34歳気弱なサラリーマン、囚われの美少女お姫様始めました

丸めがね

第4話 目覚めると女の子

正十が目を覚ますと、小さな顔が覗き込んでいた。

3歳ぐらいの女の子だろうか?赤毛でクルクルの可愛い髪の毛をぴょこぴょこさせている。
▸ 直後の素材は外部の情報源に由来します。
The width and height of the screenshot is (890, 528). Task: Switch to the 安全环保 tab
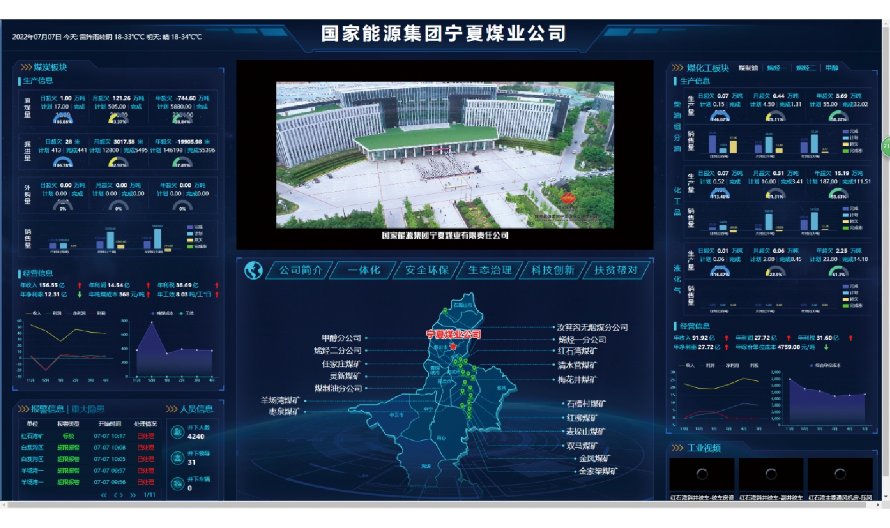[427, 270]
夢か現実か分からずにボーッとしていると、もう1つ小さな顔が覗き、また増え、最後には男女2つづつの4つになった。


「起きたねー。大丈夫?」
その中で10歳ぐらいの、1番大きな女の子が話しかけてきた。

何か返事をしようと口を開きかけた時、1番小さな男の子が言った。

「おねーちゃんがおきたよぉー」

「おねえちゃん?」

正十はふと自分の胸元に目をやる。大きな2つの双丘が見えた。

「え?」

正十の動きに合わせてユサユサと揺れるそれらは、間違いなく乳房だ。

「えええ?えー?」

自分が置かれている状況が全く分からないくて、徐々にパニクってきた。

(てか、ここはどこ?この子供達はだれ?!どーして胸がついてるんだーー!?)


話しかけてくる子供達にとりあえず愛想笑いしつつ(この辺がジャパニーズサラリーマン)、記憶を辿ってみた。
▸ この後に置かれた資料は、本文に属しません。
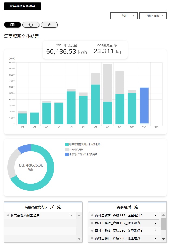169x245 pixels.
Task: Click the circular refresh arrows icon button
Action: point(31,25)
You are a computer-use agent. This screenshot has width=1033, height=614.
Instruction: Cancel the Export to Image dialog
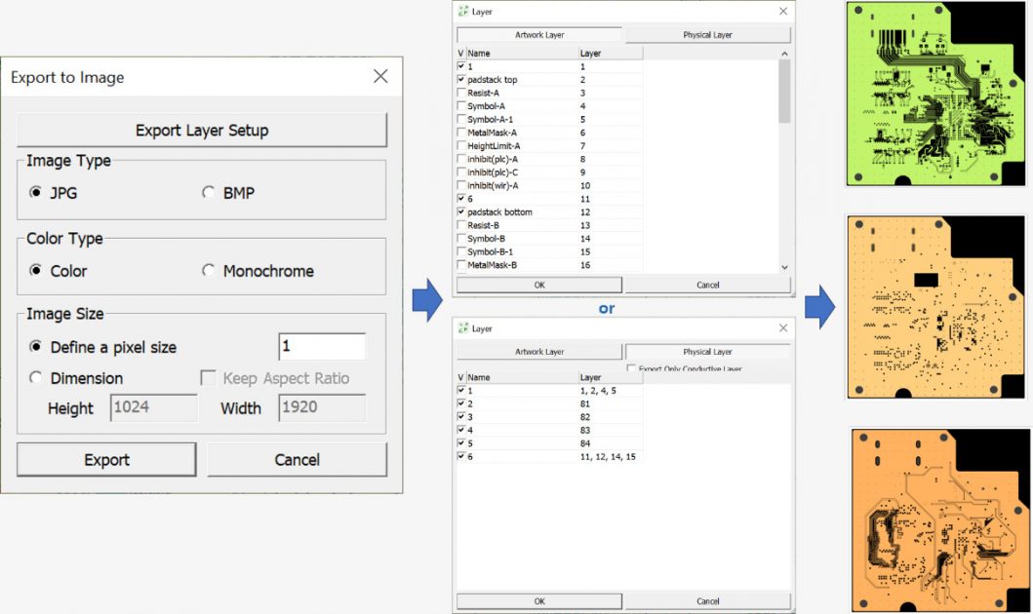pyautogui.click(x=297, y=460)
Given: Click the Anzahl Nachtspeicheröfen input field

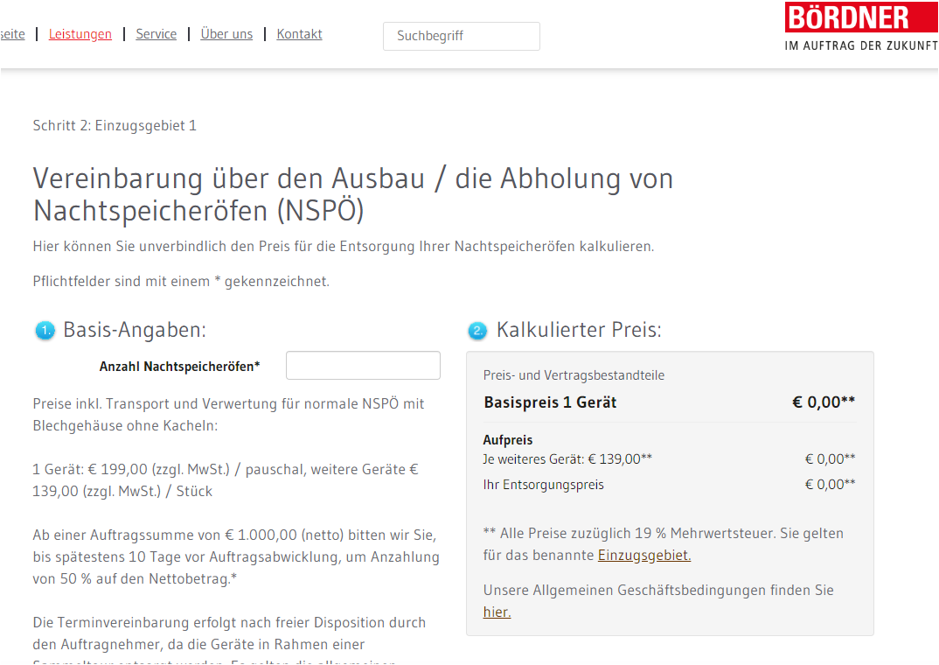Looking at the screenshot, I should pyautogui.click(x=363, y=366).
(ボクはねーちゃんが持ってきてくれた物件を、山奥まで見に行ったんだ…。大きな別荘があって、中に入ると…黒い塊があって…それがボクを…)

どうしても記憶はここで止まっている。

不思議そうに正十を見つめる子供達に聞いてみた。

「あの…ここはどこ?君たちは…だれ?」

「あのねあのねあのねー!」

4人の子供達が一斉に喋り始めたので訳がわからない。

「ハイハイ、あんまりうるさくしないよ!この子困ってるじゃん。」

ハッキが部屋に入ってきた。
ハッキの顔は、起きている正十を見てパァっと明るくなった。

「ガガ!ガガおいでよ!やっぱりアンタ、逆立ちして大バケツを持たなきゃいけないよ!」


呼ばれたガガも部屋に入ってくる。

彼の目には、腰まである豊かな黒髪で色白で巨乳の美少女が映っていた。


ガガは、半分あらわになっている正十の乳房を見て顔を赤らめた。


「君はだれ?」

彼がそう聞こうとした時、泣きそうな声で黒髪の女の子は言った。

「あの、ボクは誰ですか?」

正確には、自分は誰か、は分かっている。
平凡で気の弱い、34歳サラリーマンの川合正十だ。

「もしかして、記憶がないの?」
ガガが気の毒そうに尋ねた。

記憶はあるのだ。さっきまで仕事していた記憶が。

「頭でも打ってたのかもね。アンタはね、ウチの近くの草っ原で倒れてたの。見たところケガはないみたいだったんだけど。」

木のコップに水をいれて、正十に差し出しながらハッキが言った。

正十は、水を飲みながら心の中で考えをまとめてみる。

(えーとつまり、ボクは仕事中に気を失って、変な所に来てしまったんだ。理由は分からないけど、
別荘で見た黒い物が関係あるのかもしれない。
で、何故か女になっている、と。)


「あの…ボク、女ですよね…?」

「驚いた!記憶喪失って、性別まで忘れるもんなの?どっからどうみても女の子だよ!」

「女…の子?何歳くらい?」

「性別を忘れるんなら、そりゃ歳だって忘れるよねぇ!んー、どうかなぁ?
胸は立派だけど、顔立ちはガガぐらいに見えるよ。13歳か14歳ぐらい?」

「14歳…?!」

だいぶん若くなっているらしい。
(34歳のおじさんが14歳の女の子になるなんて店内無理だよ無理無理…)

正十は木のコップに残っていた水を飲み干した。